Where there's Steve, there's hope

There are many harmless and very entertaining pages on the internet devoted to speculative history, some of which are devoted to Moses' Ark of the Covenant. It was apparently some kind of electrical apparatus. Possibly involving fusion. It performed magic. It transformed the destiny of people who used it wisely.

Now I doubt if you've read anything or seen anything in the last few days about Apple's next computer that is very much more rational. Only most of this output has been written not by UFOlogists, but by grown-ups - professionals in fact, who are paid not to be stupid. It's the most interesting thing about any new Apple device: the childish and idiotic inflated expectations that precede it. But you'll have noticed that even by the standards of idiocy set by Big Media, the professionals have excelled themselves this time with iTablet speculation.

Jobs' wows media execs

The reason is that they don't just want one to play with, fanbois or gadget fans. This time, they fully expect Apple to save their jobs. That's quite a big difference. (New York Times let slip that Apple had a new platform for publishers last year.) So the result has been awful. Like holding up a highly-reflective idiot in front of an idiot mirror - the result has been infinite recursion of stupidity, as far as the eye can see.
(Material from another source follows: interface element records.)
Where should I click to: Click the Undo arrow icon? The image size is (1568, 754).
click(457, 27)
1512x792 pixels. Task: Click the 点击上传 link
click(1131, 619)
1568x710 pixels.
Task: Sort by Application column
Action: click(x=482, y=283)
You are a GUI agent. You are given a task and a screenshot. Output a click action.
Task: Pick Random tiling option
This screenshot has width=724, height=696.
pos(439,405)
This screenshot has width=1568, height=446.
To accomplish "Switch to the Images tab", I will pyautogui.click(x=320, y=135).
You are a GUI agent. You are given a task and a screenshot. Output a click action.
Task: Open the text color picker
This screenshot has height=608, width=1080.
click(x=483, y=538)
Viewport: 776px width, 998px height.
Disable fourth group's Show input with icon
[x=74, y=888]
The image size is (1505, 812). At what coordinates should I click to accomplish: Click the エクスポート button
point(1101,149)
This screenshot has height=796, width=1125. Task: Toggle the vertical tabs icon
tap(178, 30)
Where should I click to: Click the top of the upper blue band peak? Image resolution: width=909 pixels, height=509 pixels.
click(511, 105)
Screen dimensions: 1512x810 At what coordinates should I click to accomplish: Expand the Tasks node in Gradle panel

I was again reminded of childish and idiotic expectations of technology yesterday, reading a lecture by the G-Whiz-driving editor of The Guardian newspaper, Alan Rusbridger. Rusbridger had come to attack Murdoch's paywall strategy, only he didn't go quite so far as to say they were stupid. He admitted that from a rational business perspective, charging for some content online was the right thing to do - and The Guardian was doing it. But he had to "balance" this by a pledge that he had to make everything open and a free for all, because that was the nature of the technology.

Technology to the rescue

Examine this passage, and marvel at how the technology itself is both a religion and a progressive movement, all in one:

It’s a trend about how people are expressing themselves, about how societies will choose to organise themselves, about a new democracy of ideas and information, about changing notions of authority, about the releasing of individual creativity, about an ability to hear previously unheard voices; about respecting, including and harnessing the views of others. About resisting the people who want to close down free speech.

The Guardian is a beautiful physical product, but the people in charge don't expect it to be around in a few years. So any editor who defied these online imperatives would be swept away by the tide of history. That isn't rational: it's a faith-based view of the world, with technology as the religion.

Apple, like Google, has become a religion for media people. Jeff Jarvis' book self-consciously asks, after the popular Born Again evangelical bumper sticker, What Would Google Do? It isn't just newspaper people who are expecting Apple to deliver them from a sticky fate. It's people in the music and movie businesses too. They've looked enviously at closed locked-down platforms like the Xbox 360 and PS3, and wondered if something could allow them to flourish, too.

Maybe it wouldn't have to be quite so locked down - or at least, not with the same high ground rent that Sony seeks. But if only they could get valuable subscription revenue from a new 'platform', all would be well. So something will step in and save them.